[Records contained in a dataset]
╭──
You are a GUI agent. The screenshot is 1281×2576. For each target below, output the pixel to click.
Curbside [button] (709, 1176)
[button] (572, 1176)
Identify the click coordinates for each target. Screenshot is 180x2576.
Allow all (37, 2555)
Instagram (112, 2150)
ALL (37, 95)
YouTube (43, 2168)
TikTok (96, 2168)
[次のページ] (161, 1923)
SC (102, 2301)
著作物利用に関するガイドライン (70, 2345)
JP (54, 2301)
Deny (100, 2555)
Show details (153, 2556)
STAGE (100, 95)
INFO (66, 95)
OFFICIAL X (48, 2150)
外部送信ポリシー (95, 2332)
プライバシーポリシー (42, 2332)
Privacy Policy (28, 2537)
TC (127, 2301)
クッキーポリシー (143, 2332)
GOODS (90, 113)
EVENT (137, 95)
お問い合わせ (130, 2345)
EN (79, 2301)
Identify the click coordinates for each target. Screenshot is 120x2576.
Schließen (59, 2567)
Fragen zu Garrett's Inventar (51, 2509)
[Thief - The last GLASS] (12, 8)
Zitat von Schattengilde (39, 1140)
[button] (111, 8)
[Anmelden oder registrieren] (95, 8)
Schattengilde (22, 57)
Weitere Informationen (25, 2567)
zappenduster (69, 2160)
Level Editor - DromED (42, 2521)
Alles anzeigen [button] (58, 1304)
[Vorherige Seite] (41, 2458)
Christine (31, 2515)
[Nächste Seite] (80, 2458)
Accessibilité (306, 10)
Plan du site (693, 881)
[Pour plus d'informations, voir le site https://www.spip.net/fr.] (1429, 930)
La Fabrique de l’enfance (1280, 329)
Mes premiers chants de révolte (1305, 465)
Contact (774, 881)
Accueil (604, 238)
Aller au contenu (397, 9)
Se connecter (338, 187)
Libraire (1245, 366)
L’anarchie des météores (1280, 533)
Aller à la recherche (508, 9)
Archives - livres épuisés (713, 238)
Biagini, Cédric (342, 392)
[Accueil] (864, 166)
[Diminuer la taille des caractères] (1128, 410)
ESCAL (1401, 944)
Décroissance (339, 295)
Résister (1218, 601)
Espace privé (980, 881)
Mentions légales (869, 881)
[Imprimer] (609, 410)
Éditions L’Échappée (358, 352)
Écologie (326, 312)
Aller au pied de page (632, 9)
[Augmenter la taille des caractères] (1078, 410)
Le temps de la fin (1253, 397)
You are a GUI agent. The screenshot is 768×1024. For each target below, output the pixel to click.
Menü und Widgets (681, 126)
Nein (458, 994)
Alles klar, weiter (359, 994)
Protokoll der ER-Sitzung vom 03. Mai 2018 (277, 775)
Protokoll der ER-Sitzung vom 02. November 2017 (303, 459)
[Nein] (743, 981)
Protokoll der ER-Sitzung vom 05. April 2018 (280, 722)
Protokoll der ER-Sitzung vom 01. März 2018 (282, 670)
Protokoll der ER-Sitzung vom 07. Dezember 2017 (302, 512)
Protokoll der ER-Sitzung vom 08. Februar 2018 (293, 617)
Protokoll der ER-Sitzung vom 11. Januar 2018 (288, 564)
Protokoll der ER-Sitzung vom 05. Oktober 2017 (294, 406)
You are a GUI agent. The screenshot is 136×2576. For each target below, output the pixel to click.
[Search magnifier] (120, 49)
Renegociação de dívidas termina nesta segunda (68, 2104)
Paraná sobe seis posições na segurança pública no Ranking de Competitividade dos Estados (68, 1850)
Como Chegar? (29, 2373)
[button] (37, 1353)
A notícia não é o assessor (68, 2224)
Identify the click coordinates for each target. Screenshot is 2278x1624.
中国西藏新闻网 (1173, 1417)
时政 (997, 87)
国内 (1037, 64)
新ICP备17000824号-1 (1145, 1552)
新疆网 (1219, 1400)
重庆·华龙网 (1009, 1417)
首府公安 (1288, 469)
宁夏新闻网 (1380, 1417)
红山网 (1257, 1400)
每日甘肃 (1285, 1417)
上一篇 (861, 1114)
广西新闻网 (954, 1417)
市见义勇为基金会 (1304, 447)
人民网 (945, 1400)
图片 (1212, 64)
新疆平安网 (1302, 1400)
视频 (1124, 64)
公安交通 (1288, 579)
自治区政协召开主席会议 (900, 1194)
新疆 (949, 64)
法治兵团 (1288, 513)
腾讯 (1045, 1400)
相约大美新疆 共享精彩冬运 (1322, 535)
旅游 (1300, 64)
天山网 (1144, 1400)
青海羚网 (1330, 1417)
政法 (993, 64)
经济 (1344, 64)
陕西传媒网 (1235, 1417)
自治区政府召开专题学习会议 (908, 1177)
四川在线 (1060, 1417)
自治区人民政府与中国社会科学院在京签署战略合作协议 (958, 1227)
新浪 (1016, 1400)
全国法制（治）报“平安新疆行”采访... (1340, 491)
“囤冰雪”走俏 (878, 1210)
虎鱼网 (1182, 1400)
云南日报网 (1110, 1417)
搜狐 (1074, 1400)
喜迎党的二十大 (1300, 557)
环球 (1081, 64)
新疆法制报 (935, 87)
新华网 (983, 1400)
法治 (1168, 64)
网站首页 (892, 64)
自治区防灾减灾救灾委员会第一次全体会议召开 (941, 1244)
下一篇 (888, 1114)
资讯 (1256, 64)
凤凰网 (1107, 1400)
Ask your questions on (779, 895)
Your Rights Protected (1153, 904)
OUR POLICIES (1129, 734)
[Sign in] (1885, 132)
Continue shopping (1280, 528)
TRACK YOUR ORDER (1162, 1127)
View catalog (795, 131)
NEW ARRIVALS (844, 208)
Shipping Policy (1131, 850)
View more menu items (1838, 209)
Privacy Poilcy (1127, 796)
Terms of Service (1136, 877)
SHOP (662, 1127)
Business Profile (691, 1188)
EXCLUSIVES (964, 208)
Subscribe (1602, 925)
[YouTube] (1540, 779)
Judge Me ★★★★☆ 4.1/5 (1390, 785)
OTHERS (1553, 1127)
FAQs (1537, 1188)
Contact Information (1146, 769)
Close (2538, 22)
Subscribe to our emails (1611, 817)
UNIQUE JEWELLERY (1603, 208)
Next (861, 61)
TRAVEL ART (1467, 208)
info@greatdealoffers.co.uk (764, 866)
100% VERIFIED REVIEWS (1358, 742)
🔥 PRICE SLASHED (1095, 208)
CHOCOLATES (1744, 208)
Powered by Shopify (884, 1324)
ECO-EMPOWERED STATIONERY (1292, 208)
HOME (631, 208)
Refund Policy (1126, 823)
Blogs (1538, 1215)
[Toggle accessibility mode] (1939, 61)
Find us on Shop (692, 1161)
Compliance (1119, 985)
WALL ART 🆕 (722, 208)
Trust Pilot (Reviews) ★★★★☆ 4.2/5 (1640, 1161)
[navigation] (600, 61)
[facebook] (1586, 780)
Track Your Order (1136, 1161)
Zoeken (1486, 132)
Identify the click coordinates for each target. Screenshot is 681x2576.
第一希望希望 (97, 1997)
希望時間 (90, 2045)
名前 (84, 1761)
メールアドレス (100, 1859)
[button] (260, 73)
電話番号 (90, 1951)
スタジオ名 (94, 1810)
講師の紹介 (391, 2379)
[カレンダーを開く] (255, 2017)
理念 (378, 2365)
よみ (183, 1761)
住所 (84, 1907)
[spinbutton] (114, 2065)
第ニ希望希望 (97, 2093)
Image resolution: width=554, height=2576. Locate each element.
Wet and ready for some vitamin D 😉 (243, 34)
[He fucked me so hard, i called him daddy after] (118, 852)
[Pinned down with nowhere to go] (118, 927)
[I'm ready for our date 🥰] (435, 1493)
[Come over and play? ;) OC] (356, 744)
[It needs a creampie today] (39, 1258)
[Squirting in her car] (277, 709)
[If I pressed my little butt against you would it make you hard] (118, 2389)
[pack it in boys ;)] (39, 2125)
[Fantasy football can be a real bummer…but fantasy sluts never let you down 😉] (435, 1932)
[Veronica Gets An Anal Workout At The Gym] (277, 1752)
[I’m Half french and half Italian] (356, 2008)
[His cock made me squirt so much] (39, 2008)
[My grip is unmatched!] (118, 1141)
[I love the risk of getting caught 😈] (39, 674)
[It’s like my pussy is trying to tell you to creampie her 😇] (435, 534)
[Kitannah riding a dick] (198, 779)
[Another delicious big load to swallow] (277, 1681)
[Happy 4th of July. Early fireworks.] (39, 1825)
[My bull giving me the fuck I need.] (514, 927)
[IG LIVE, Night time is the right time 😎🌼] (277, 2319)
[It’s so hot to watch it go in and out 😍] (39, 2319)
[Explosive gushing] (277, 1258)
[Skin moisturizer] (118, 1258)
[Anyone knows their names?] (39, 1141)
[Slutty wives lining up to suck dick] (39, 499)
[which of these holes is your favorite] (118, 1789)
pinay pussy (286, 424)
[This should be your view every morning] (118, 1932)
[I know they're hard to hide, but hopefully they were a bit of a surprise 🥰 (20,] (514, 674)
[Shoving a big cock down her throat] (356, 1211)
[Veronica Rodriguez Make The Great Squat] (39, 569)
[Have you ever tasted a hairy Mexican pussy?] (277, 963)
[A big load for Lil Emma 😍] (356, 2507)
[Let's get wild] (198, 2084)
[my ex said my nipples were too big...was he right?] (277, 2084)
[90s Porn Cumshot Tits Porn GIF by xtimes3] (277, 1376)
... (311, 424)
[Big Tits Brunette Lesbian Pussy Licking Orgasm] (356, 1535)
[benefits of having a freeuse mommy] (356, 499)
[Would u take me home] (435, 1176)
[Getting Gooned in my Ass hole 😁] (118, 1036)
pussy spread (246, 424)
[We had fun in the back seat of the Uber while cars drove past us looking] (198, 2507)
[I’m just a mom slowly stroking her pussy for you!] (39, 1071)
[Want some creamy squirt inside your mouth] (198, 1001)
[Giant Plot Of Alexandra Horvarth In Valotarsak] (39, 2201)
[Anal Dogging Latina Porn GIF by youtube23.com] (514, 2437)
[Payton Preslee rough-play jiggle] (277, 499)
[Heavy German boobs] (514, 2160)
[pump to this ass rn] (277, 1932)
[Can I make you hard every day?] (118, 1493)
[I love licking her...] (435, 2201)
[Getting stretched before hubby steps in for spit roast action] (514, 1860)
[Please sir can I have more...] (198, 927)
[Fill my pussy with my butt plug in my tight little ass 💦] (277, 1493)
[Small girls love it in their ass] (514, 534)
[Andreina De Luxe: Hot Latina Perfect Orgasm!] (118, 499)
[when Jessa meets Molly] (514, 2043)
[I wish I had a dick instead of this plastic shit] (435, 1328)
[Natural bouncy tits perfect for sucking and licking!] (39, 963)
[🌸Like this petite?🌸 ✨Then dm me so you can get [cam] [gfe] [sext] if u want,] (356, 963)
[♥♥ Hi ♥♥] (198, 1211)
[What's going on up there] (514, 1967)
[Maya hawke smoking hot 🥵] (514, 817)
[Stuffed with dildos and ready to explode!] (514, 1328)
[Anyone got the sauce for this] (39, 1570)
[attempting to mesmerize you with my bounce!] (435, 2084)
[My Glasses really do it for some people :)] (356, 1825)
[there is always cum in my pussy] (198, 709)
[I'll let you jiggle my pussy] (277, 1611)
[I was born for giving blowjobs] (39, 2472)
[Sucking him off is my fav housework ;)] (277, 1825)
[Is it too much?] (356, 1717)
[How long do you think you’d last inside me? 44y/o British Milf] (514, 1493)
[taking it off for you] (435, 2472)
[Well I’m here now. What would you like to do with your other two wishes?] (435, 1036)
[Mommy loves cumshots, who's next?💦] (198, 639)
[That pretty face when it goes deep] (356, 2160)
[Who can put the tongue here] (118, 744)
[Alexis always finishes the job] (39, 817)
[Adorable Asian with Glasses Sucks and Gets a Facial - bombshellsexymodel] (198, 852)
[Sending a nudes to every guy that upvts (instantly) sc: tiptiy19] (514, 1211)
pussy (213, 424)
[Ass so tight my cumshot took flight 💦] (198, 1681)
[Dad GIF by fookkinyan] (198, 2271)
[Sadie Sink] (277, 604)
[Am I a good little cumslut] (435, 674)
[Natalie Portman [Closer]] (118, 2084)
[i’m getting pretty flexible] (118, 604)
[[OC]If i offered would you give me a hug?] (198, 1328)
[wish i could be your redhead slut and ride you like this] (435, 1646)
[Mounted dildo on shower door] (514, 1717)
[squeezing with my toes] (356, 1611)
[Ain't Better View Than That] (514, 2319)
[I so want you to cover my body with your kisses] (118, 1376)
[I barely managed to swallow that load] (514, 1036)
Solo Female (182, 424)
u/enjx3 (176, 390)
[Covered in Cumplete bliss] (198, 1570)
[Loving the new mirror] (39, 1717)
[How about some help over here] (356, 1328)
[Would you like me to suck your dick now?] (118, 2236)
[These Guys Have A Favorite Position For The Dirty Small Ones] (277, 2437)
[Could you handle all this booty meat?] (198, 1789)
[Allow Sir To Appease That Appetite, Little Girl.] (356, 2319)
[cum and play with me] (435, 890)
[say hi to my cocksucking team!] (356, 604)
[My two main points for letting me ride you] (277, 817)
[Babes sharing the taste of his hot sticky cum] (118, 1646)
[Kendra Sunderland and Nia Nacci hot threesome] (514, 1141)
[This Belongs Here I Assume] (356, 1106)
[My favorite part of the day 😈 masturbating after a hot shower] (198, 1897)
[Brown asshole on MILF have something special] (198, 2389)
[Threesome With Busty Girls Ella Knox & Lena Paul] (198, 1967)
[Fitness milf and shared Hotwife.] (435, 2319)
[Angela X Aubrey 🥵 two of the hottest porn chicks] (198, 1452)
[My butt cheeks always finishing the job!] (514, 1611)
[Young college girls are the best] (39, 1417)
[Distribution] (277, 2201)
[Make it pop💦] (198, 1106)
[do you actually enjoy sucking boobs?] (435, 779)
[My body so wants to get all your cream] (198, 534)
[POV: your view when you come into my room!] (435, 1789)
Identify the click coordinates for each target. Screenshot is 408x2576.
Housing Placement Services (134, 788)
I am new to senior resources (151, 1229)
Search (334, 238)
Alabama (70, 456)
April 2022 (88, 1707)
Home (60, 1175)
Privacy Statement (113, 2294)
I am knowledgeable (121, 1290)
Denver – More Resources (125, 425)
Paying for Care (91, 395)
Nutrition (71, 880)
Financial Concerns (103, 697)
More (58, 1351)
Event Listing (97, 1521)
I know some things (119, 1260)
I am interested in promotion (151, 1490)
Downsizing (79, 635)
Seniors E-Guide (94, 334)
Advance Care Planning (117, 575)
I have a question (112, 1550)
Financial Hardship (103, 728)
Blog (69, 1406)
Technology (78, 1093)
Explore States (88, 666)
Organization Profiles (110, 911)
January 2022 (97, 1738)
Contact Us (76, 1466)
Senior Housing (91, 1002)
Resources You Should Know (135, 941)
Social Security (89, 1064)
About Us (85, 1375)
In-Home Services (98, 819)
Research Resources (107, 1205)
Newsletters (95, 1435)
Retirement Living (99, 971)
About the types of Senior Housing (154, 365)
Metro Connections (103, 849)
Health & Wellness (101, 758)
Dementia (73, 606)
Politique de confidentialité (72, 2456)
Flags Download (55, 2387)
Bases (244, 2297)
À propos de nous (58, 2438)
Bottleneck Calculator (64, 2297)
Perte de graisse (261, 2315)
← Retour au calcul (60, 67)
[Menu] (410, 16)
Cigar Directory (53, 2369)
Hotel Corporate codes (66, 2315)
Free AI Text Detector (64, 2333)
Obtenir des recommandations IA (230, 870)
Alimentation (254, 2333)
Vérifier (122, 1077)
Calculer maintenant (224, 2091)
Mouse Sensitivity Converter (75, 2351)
╰──
- Task to complete
Retype the entries above exactly, but only from the line containing "[That pretty face" through the line containing "[i’m getting pretty flexible] (118, 604)", both included.

- Answer below
[That pretty face when it goes deep] (356, 2160)
[Who can put the tongue here] (118, 744)
[Alexis always finishes the job] (39, 817)
[Adorable Asian with Glasses Sucks and Gets a Facial - bombshellsexymodel] (198, 852)
[Sending a nudes to every guy that upvts (instantly) sc: tiptiy19] (514, 1211)
pussy (213, 424)
[Ass so tight my cumshot took flight 💦] (198, 1681)
[Dad GIF by fookkinyan] (198, 2271)
[Sadie Sink] (277, 604)
[Am I a good little cumslut] (435, 674)
[Natalie Portman [Closer]] (118, 2084)
[i’m getting pretty flexible] (118, 604)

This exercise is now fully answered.